Hissing, Katherine pulled away. With a rattling noise, the crypt began to shake around them. Despite herself, Elena shrieked as the lid to the tomb fell to the floor with a crash, Honoria Fell’s face cracking. Another tremor had Elena stumbling and grabbing onto the stone wall to keep from falling.
“Stop it!” she demanded, glaring at Katherine. The other girl stood stock-still, her pale face tilted up as if she could see through the dirt and stone to the ruined church above. From high above, Elena heard a heavy thud, and Katherine’s lips curled in a joyless smile.
Elena ran. Her heart pounding, she shoved through the half-open gate and down the long dark corridor, her flashlight swinging wildly. She didn’t look back, but her nerves were on edge, listening for a footstep, waiting for Katherine’s inhumanly strong hands to clamp down upon her shoulders and drag Elena back.
Katherine could kill her, could turn Elena into a vampire if she wanted to, and there was nothing Elena would be able to do about it. Why had Elena tried to reason with her?
Grabbing hold of the iron rungs set in the wall, Elena began to pull herself up as fast as she could, her breath coming fast and anxious. The crypt had stopped shaking, for now, but her hands, sweaty with nerves, still slipped as she climbed. Partway up, she lost her grip on the flashlight and it fell, crashing into the stones below and going out, leaving Elena in darkness. Far above was the faintly lit rectangle of the tomb in the church, and Elena kept climbing toward it as fast as she could, holding tightly onto the rungs.
At last Elena reached the top and scrambled out through the Fells’ tomb, gulping deep breaths of the cold fresh air.

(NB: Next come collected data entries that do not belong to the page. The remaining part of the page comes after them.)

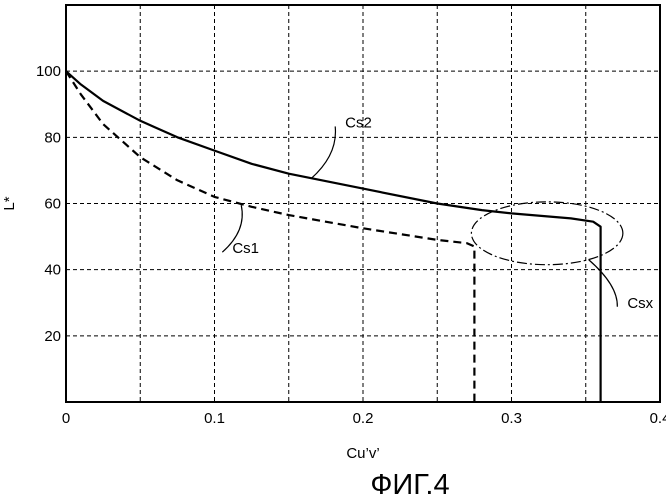 This screenshot has height=500, width=666. What do you see at coordinates (52, 204) in the screenshot?
I see `y-tick-label: 60` at bounding box center [52, 204].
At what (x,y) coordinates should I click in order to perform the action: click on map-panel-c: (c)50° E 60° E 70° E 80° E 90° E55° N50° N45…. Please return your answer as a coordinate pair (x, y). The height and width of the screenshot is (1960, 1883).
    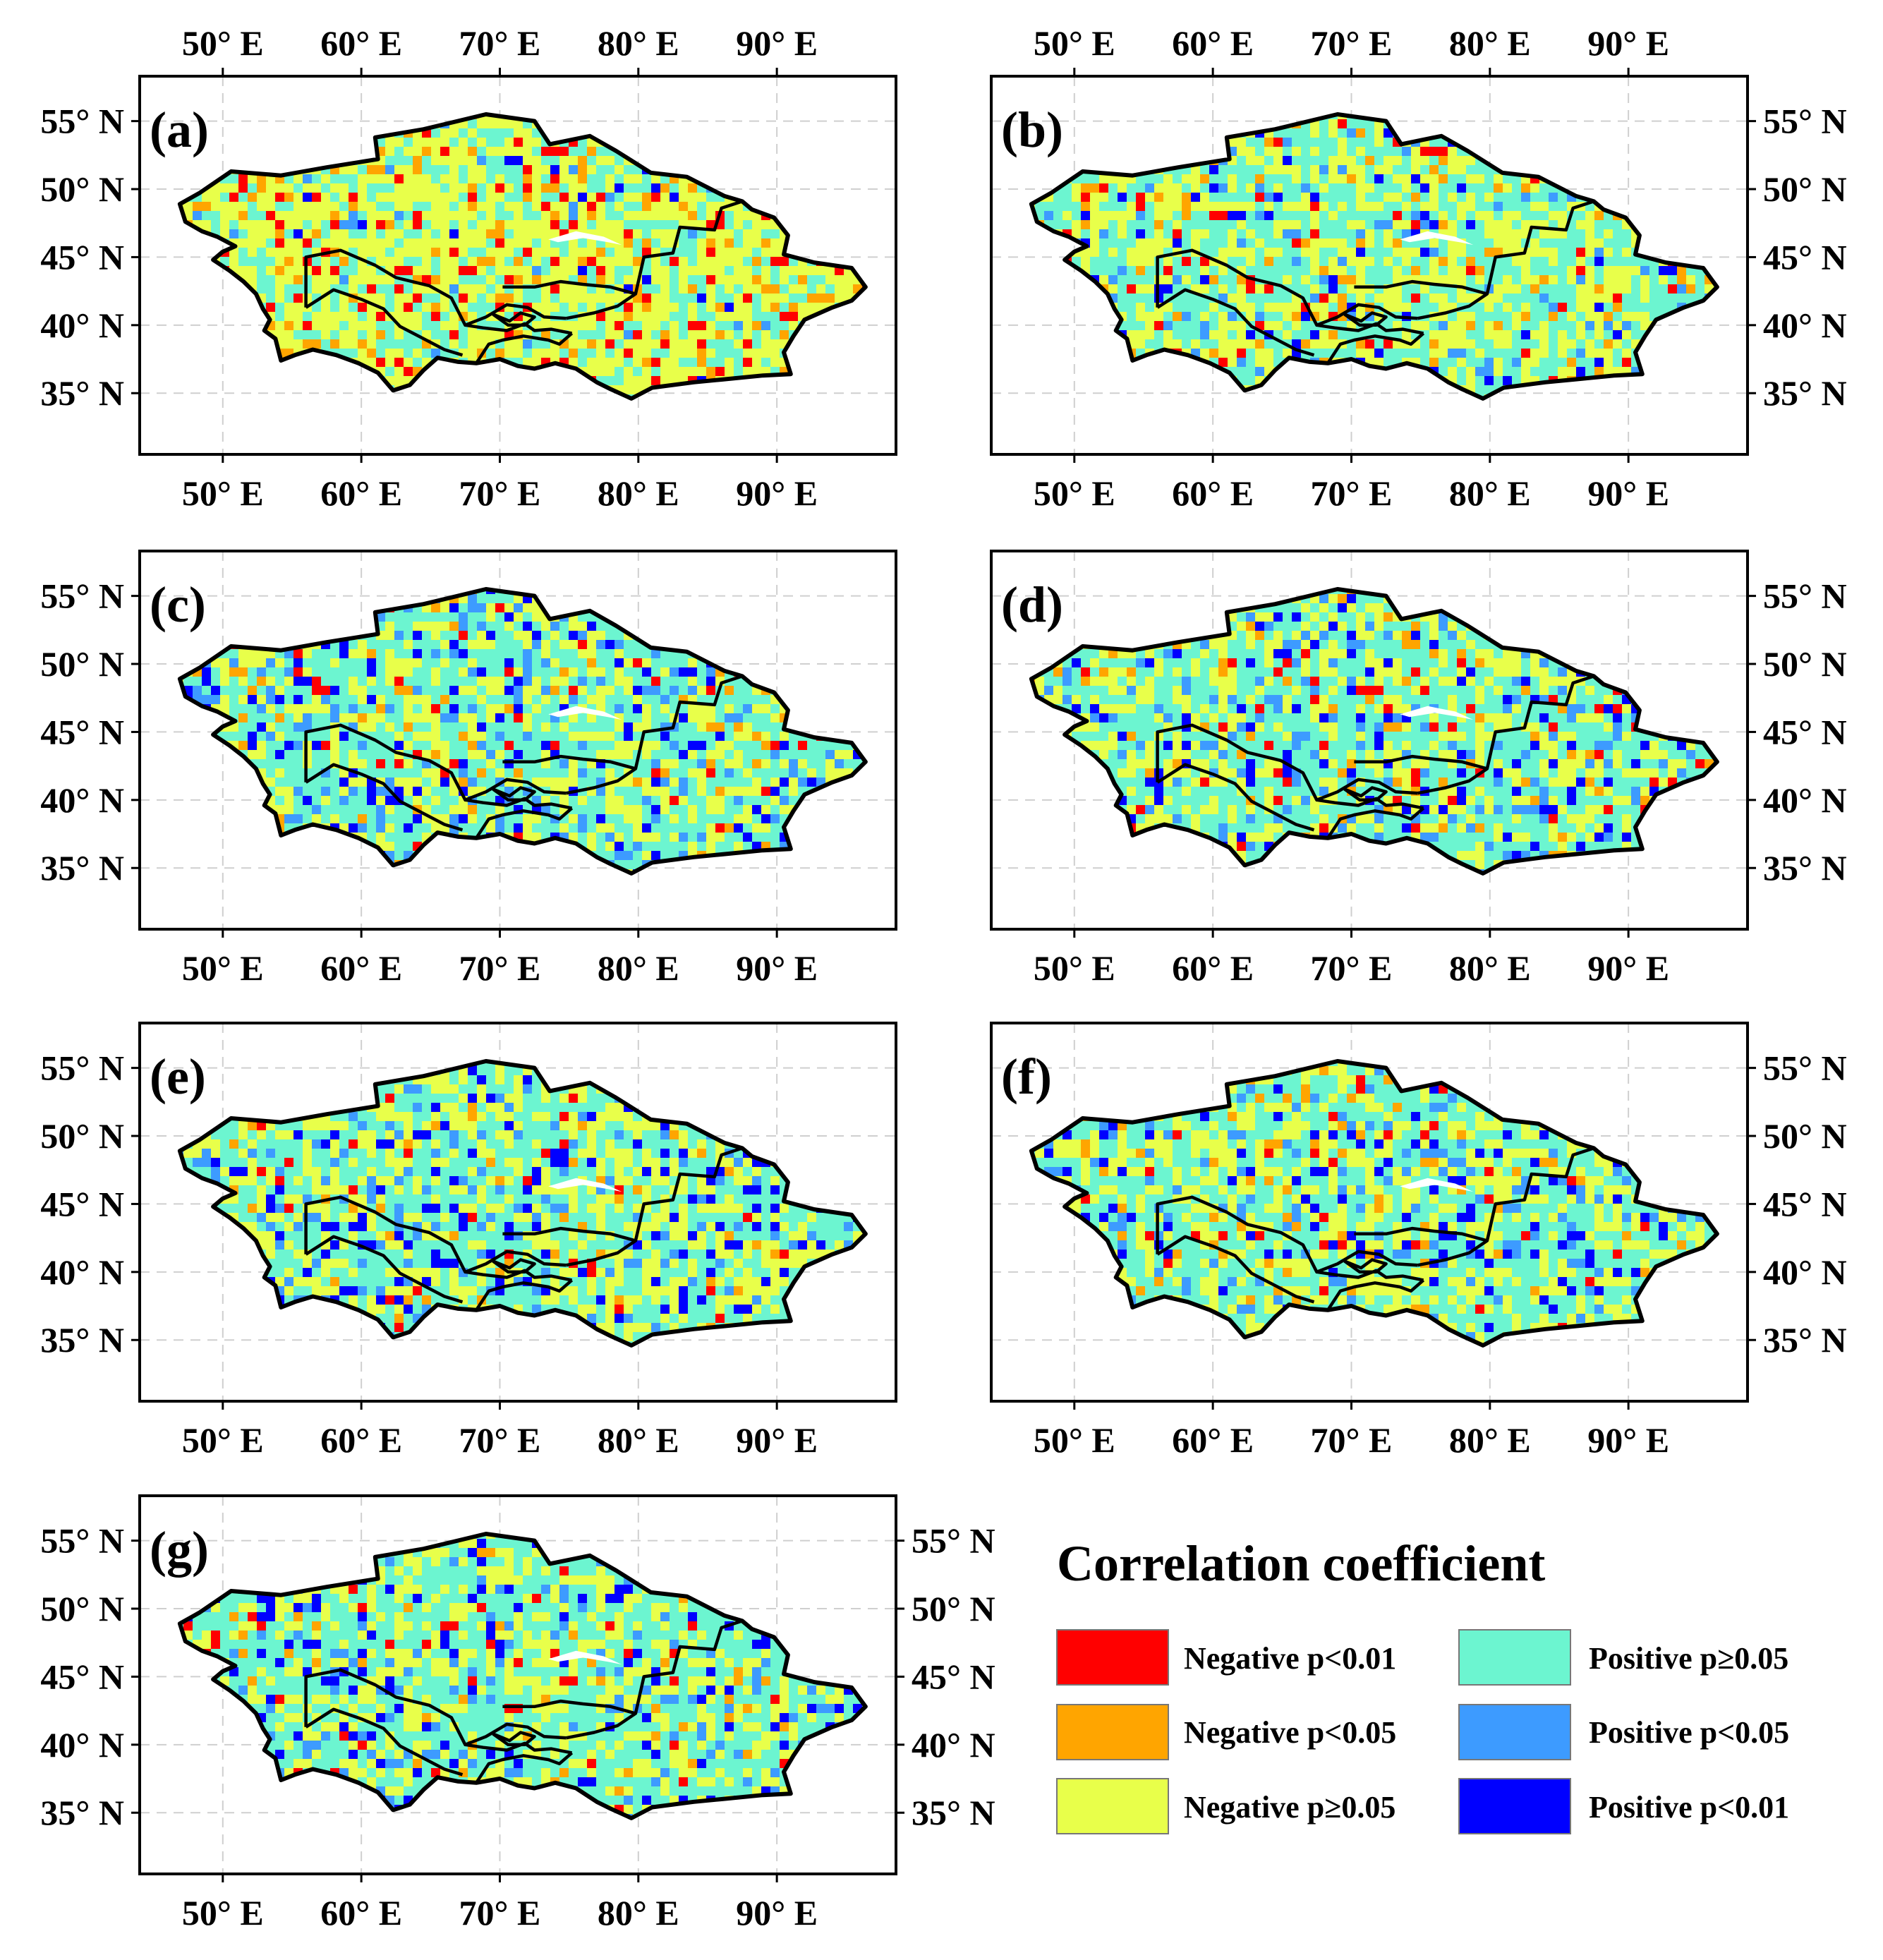
    Looking at the image, I should click on (469, 769).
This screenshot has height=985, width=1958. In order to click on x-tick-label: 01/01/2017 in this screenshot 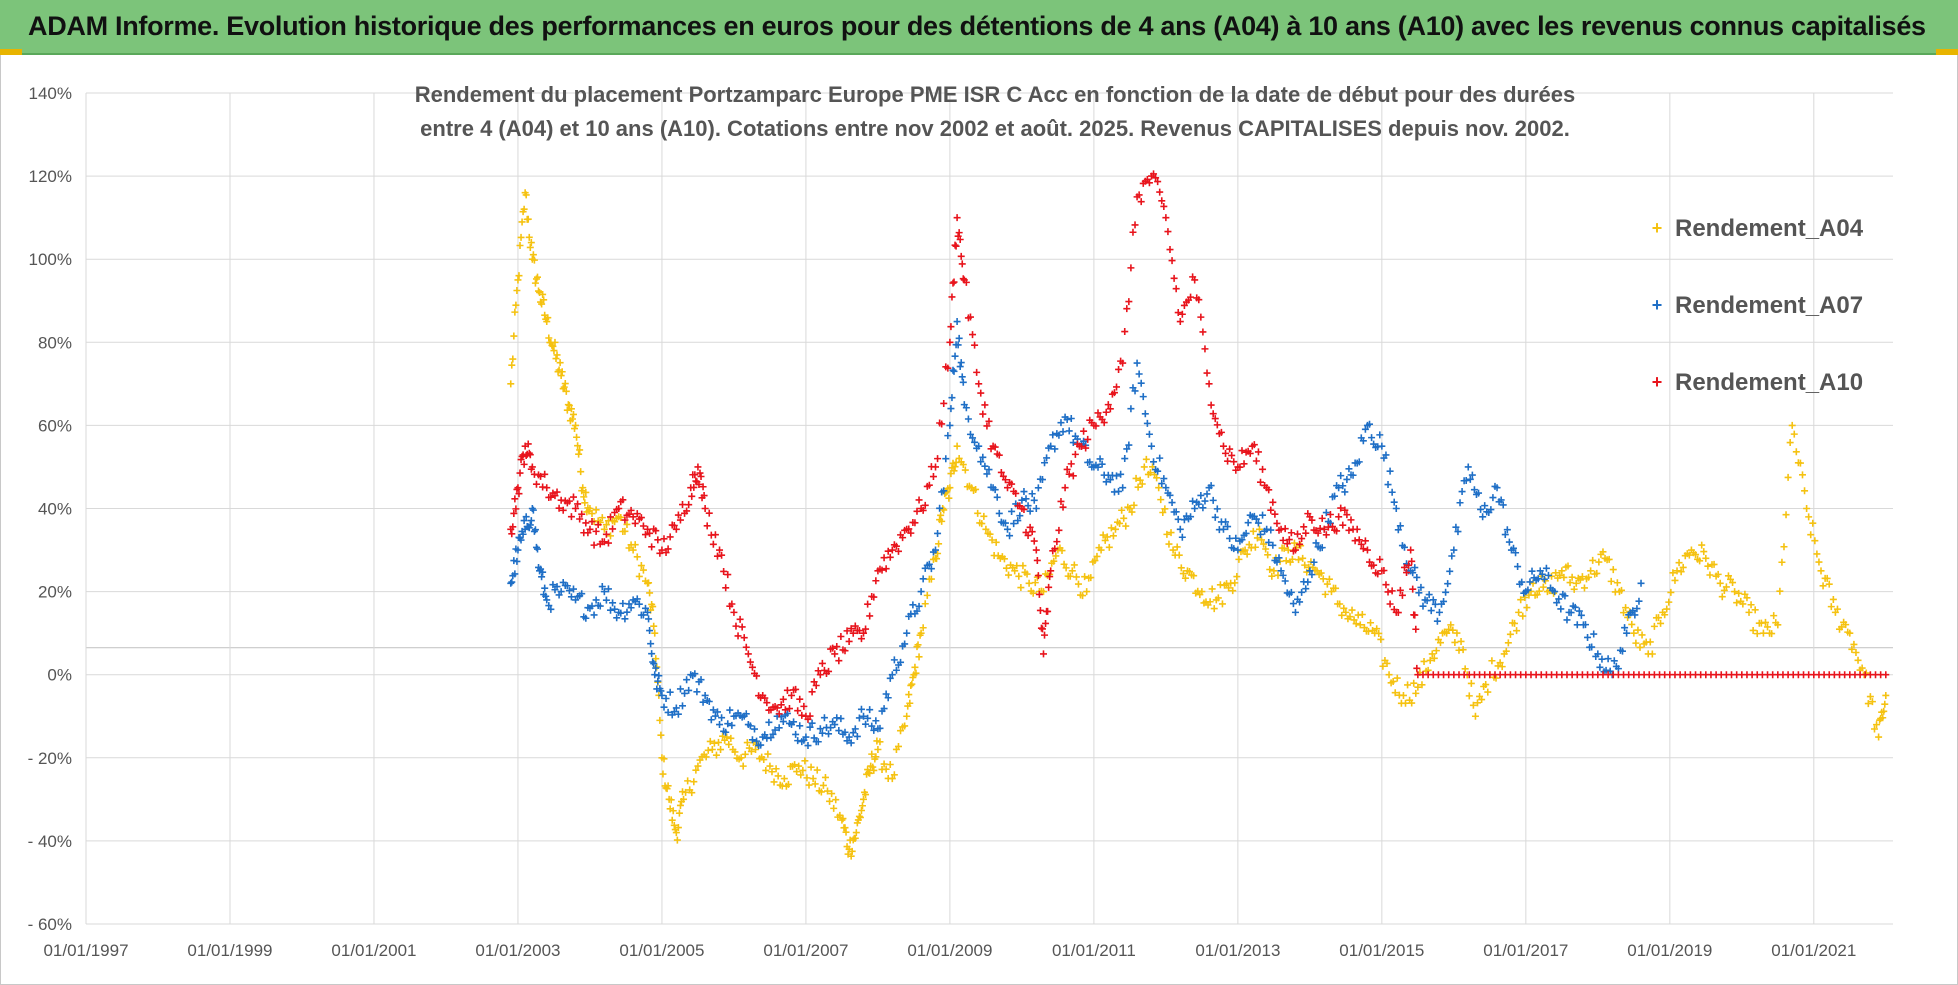, I will do `click(1526, 950)`.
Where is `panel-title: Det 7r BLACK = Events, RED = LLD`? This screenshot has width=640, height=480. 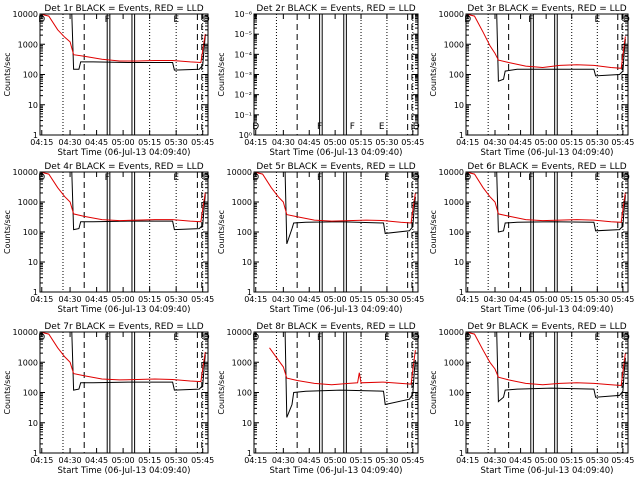 panel-title: Det 7r BLACK = Events, RED = LLD is located at coordinates (124, 327).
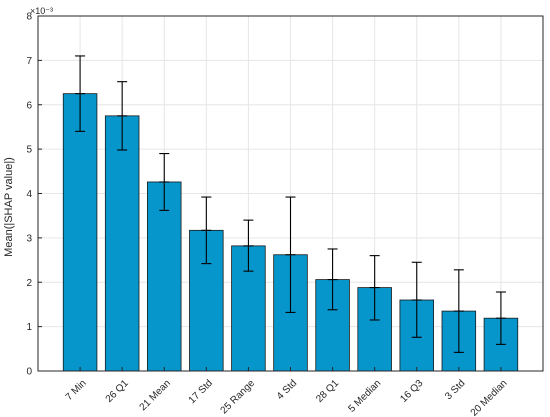 The image size is (550, 417). What do you see at coordinates (490, 398) in the screenshot?
I see `x-tick-label: 20 Median` at bounding box center [490, 398].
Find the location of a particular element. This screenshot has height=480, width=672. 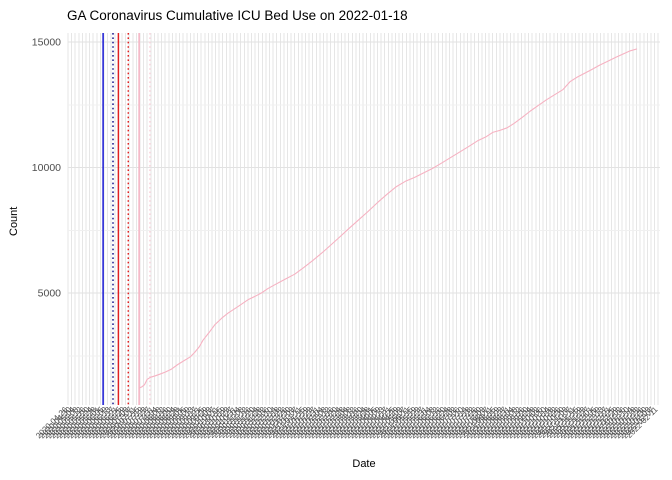

y-tick-label: 5000 is located at coordinates (50, 294).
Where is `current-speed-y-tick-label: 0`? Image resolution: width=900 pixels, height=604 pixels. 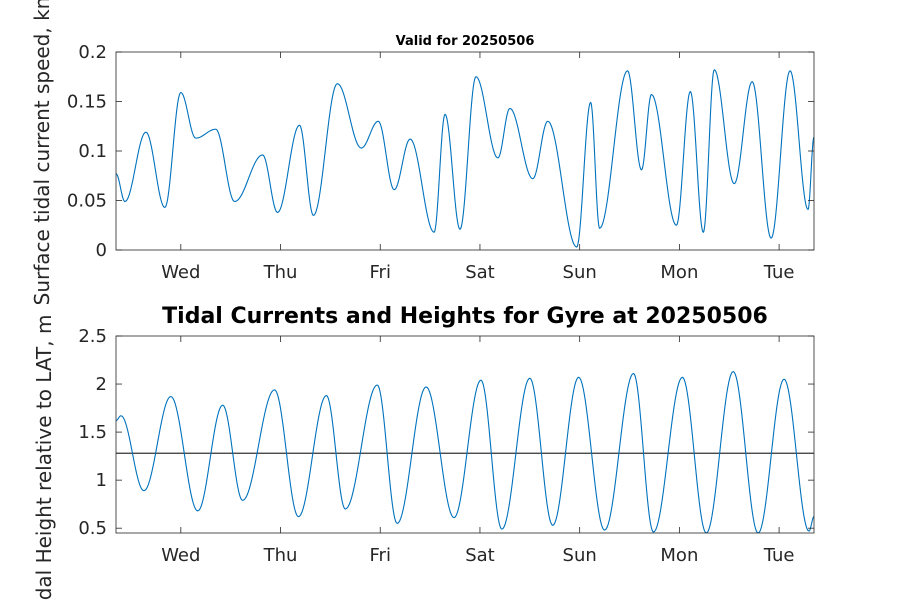
current-speed-y-tick-label: 0 is located at coordinates (102, 250).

Once she was standing on the floor of the old church, she dared to glance down into the crypt below.
There was nothing there, no white-clad figure following her. But that proved nothing. Katherine could take many forms, and she was much, much faster than Elena. Elena’s best chance, she thought, would be to cross Wickery Bridge and head home as quickly as she could. Katherine was powerful enough that she had trouble crossing running water.
The sun had set and night had fallen while Elena was down in the crypt. Terrific, she thought, a cemetery after dark without a flashlight and a vampire on my heels. This was a truly genius idea, Elena Gilbert.
She stumbled over what seemed to be every tombstone in the long grass of the older part of the graveyard, once falling hard enough to skin the palms of her hands. Elena scrambled up and hurried on, finding her way by the light of the half-moon above her.
Once she reached the road outside the cemetery, the tight ball of anxiety in Elena’s chest relaxed a little. Not much farther until she could cross the bridge and then head back home. She’d have to go back to her own house. Aunt Judith had called someone to fix the window and insisted on moving back home. At least it was closer than Meredith’s, but Elena didn’t know how to keep them safe from Damon. Perhaps now that he was focusing on her friends, he would leave Elena’s family alone.